In this paper, the spatio-temporal variation and propagation direction of coal fire were studied in the Jharia Coalfield (JCF), India during 2006–2015 through satellite-based night-time land surface temperature (LST) imaging. The LST was retrieved from Advanced Spaceborne Thermal Emission and Reflection Radiometer (ASTER) night-time thermal-infrared data by a robust split-window algorithm based on scene-specific regression coefficients, band-specific hybrid emissivity, and night-time atmospheric transmittance. The LST-profile-based coal fire detection algorithm was formulated through statistical analysis of the LST values along multiple transects across diverse coal fire locations in the JCF in order to compute date-specific threshold temperatures for separating thermally-anomalous and background pixels. This algorithm efficiently separates surface fire, subsurface fire, and thermally-anomalous transitional pixels. During the observation period, it was noticed that the coal fire area increased significantly, which resulted from new coal fire at many places owing to extensive opencast-mining operations. It was observed that the fire propagation occurred primarily along the dip direction of the coal seams. At places, lateral-propagation of limited spatial extent was also observed along the strike direction possibly due to spatial continuity of the coal seams along strike. Moreover, the opencast-mining activities carried out during 2009–2015 and the structurally weak planes facilitated the fire propagation.

本文通过基于卫星的夜间地表温度（LST）成像研究了 2006-2015 年印度贾里亚煤田（JCF）煤火的时空变化和传播方向。

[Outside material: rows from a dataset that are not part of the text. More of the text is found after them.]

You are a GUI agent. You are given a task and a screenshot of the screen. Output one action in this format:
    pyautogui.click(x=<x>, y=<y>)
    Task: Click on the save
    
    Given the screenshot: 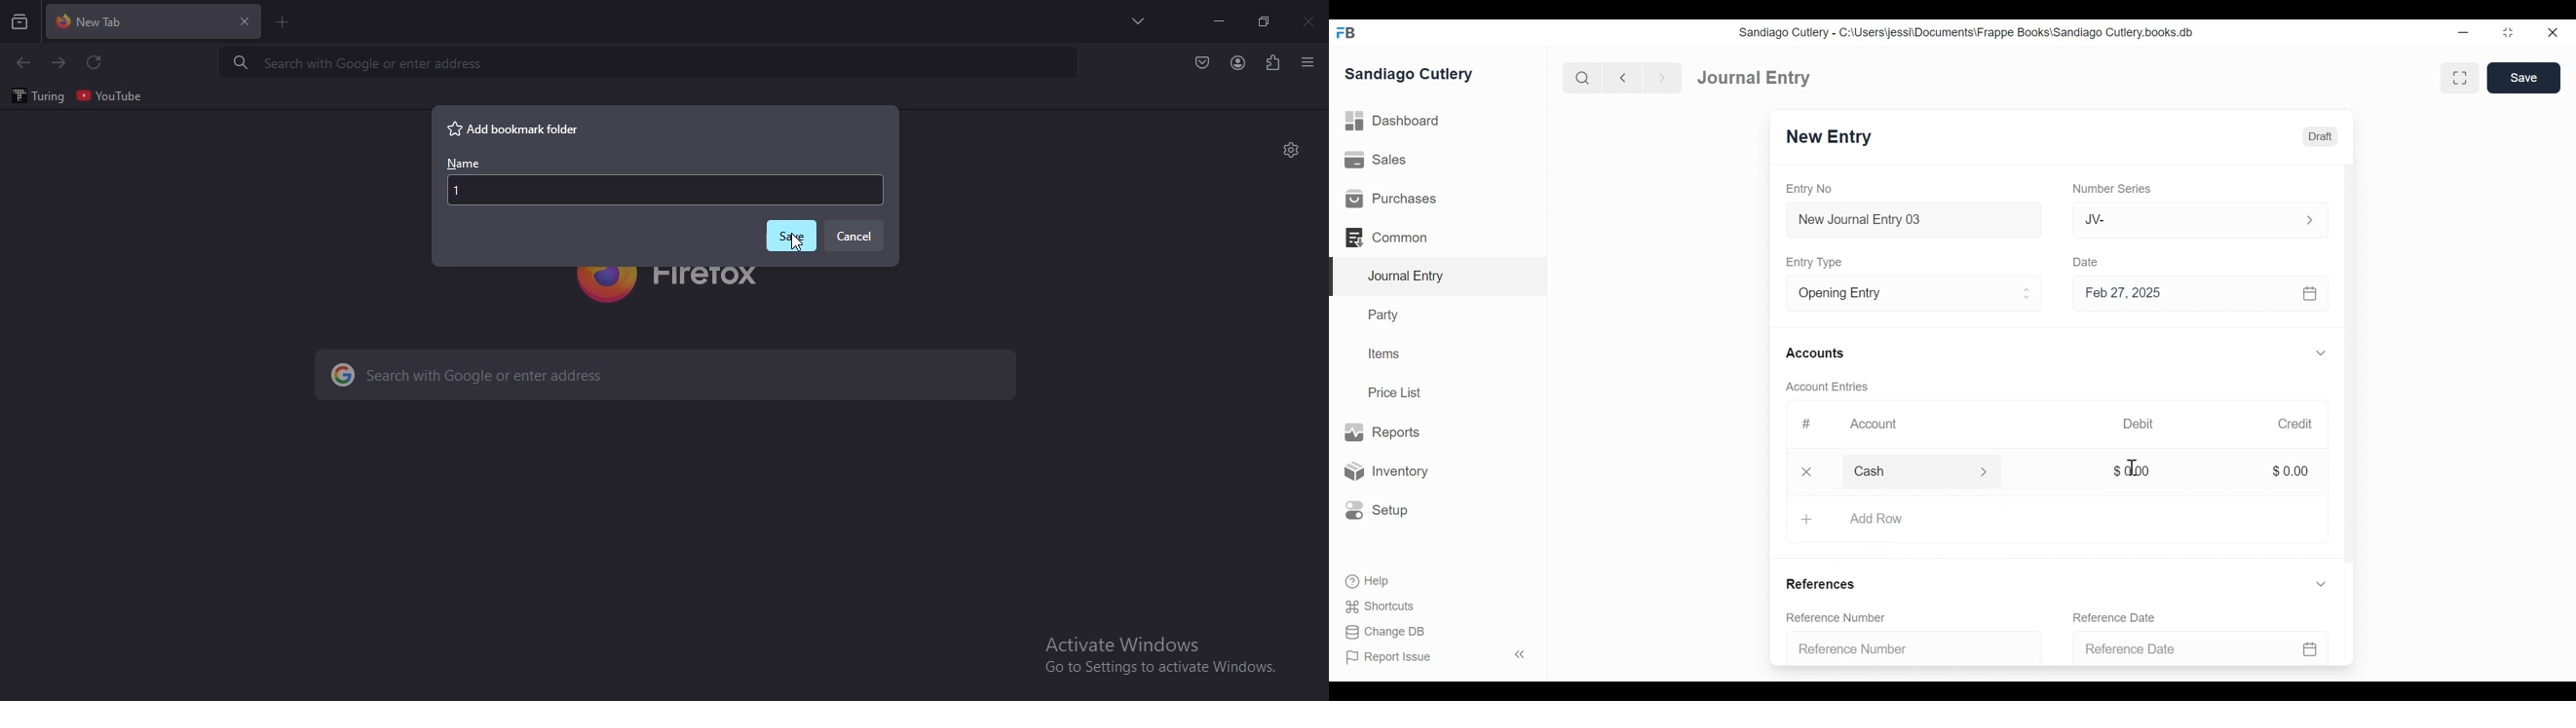 What is the action you would take?
    pyautogui.click(x=791, y=237)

LST 是通过基于特定场景回归系数、特定波段混合发射率和夜间大气透射率的稳健分裂窗口算法从高级星载热发射和反射辐射计 (ASTER) 夜间热红外数据中检索到的。基于 LST 剖面的煤火检测算法是通过对 JCF 中不同煤火位置的多个横断面的 LST 值进行统计分析来制定的，以计算特定日期的阈值温度，以分离热异常像素和背景像素。该算法有效地分离了表面火灾、地下火灾和热异常过渡像素。观察期间发现，煤火面积明显增加，这是由于大量露天开采作业导致多处新燃煤所致。据观察，火势蔓延主要沿煤层的倾角方向发生。在某些地方，沿走向还观察到有限空间范围的横向传播，这可能是由于煤层沿走向的空间连续性。此外，2009-2015 年期间进行的露天采矿活动和结构薄弱的平面促进了火势蔓延。注意到煤火面积显着增加，这是由于大量露天采矿作业导致许多地方出现新的煤火。据观察，火势蔓延主要沿煤层的倾角方向发生。在某些地方，沿走向还观察到有限空间范围的横向传播，这可能是由于煤层沿走向的空间连续性。此外，2009-2015 年期间进行的露天采矿活动和结构薄弱的平面促进了火势蔓延。注意到煤火面积显着增加，这是由于大量露天采矿作业导致许多地方出现新的煤火。据观察，火势蔓延主要沿煤层的倾角方向发生。在某些地方，沿走向还观察到有限空间范围的横向传播，这可能是由于煤层沿走向的空间连续性。此外，2009-2015 年期间进行的露天采矿活动和结构薄弱的平面促进了火势蔓延。沿走向方向也观察到有限空间范围的横向传播，这可能是由于煤层沿走向的空间连续性。此外，2009-2015 年期间进行的露天采矿活动和结构薄弱的平面促进了火势蔓延。沿走向方向也观察到有限空间范围的横向传播，这可能是由于煤层沿走向的空间连续性。此外，2009-2015 年期间进行的露天采矿活动和结构薄弱的平面促进了火势蔓延。